Когда я устал, подо мной из тумана рассеялась скамеечка, одинокая скамеечка в сонном сосновом парке возле римского форума, между дворцовой площадью и площадью согласия, холодная скамеечка возле чего-то монументального, исторически ценного, возле самого главного. А около скамеечки урна была завалена мусором, стаканами колы, пакетами из «Макдоналдса», забросана стеклянными бутылками «Балтики Семь» и «Балтики Девять», урна была переполнена и окружена горой вчерашнего мусора, сиротливого мусора торопливых туристов, которых больше здесь нет, которые уснули со всеми остальными и не смогли проснуться. Я прилег на скамеечку отдохнуть, уложил голову на ее рифленые деревяшки – между ними провалились мои лохматые локоны, прилег отдохнуть на одно мгновение, на жалкую минуту. Прилег и задремал.
Меня разбудил космический ксилофон, невыразимо объемный, растворяющий в своих воздушных звуках, как тающее во рту пирожное; ксилофон заиграл где-то позади, кто-то сонливо невидимый и, видимо, бессонный, как я, заиграл на нем ласковым будильником, заиграл в этом остановившемся времени, в замерших на месте шести часах утра. Я увидел перед собой грязный заброшенный фонтан, заброшенный беспечными дворниками, заброшенный суеверными монетками и пустыми бутылками «Балтики Семь» и «Балтики Девять». Из фонтана пила воду белогривая лошадь, маленькая бесстрашная лошадка, не испугавшаяся тумана и грязной воды, не разлюбившая и не уснувшая. Золотистые локоны падали в воду хмельного фонтана, в его балтийские воды.
Я опешив соскочил со скамейки и хотел подкрасться к ней, нежно подкрасться, чтобы не испугать, чтобы не разбудить в ней кровожадного вампира, но по туманной земле на меня побежали мыши, десятки мышей, сотни безобразных грызунов, тысячи рабов бубонной чумы, миллионы выкидышей антихриста; они врезались в мои ноги и убегали дальше, повизгивая животным страхом, гораздо меньшим, чем мой, но очень на него похожим. Я запрыгнул на скамейку и обнаружил, что все вокруг заросло мышами, серым живым полом, волнующимся, как ветреная река, и только маленькой сероглазой лошадке было плевать на них, она не замечала мышей, а они не видели ее; она спокойно пила из фонтана, не разделяя нашу тревогу.
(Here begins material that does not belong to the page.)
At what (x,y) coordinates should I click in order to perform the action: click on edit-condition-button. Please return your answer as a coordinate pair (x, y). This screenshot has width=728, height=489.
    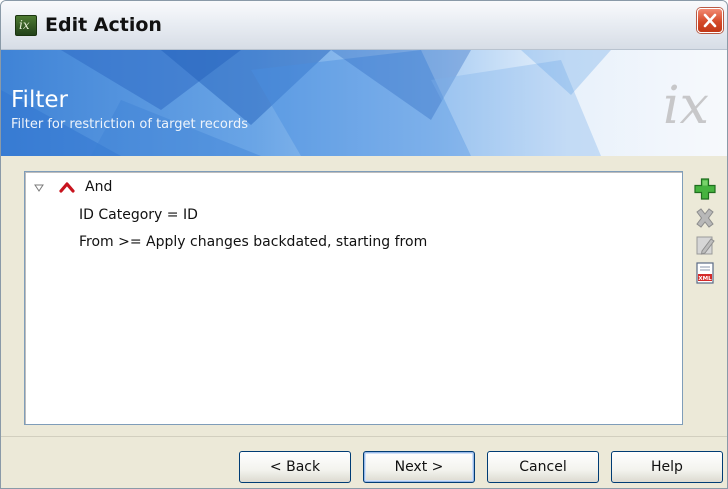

Я очень боюсь мышей, но есть страхи гораздо беспощаднее, гораздо злее и холоднее, готовые расправиться с тобой, как не расправятся милые беспомощные мышата; я очень боюсь мышей, но все же спрыгиваю на них со скамейки, давлю мягкой тапочной подошвой двух или трех, давлю как страх, ощущая его размозженные внутренности, давлю и бегу по испуганным грызунам, слыша их предсмертные писки, вымаливая их упокой, бегу по пушистой беговой дорожке, поскальзываясь и падая вниз, убивая десяток грызунов спиной, чтобы их собратья теперь бежали по мне. И они побежали по мне, по моим ногам, по животу и лицу, щекоча шею хвостами, царапая щеки торопливыми коготками, как плитку в ванной комнате, как лезвие несчастные вены. Но я отряхиваюсь от них как мокрая дворняга, поднимаюсь на ноги, опершись ладонями о блохастые спины, чувствуя линией жизни ломающиеся позвоночники, маленькие как зубочистки; поднимаюсь на ноги и снова бегу, и снова давлю, и снова вымаливаю прощение и упокой, бегу, пока не добираюсь до беспечной лошадки.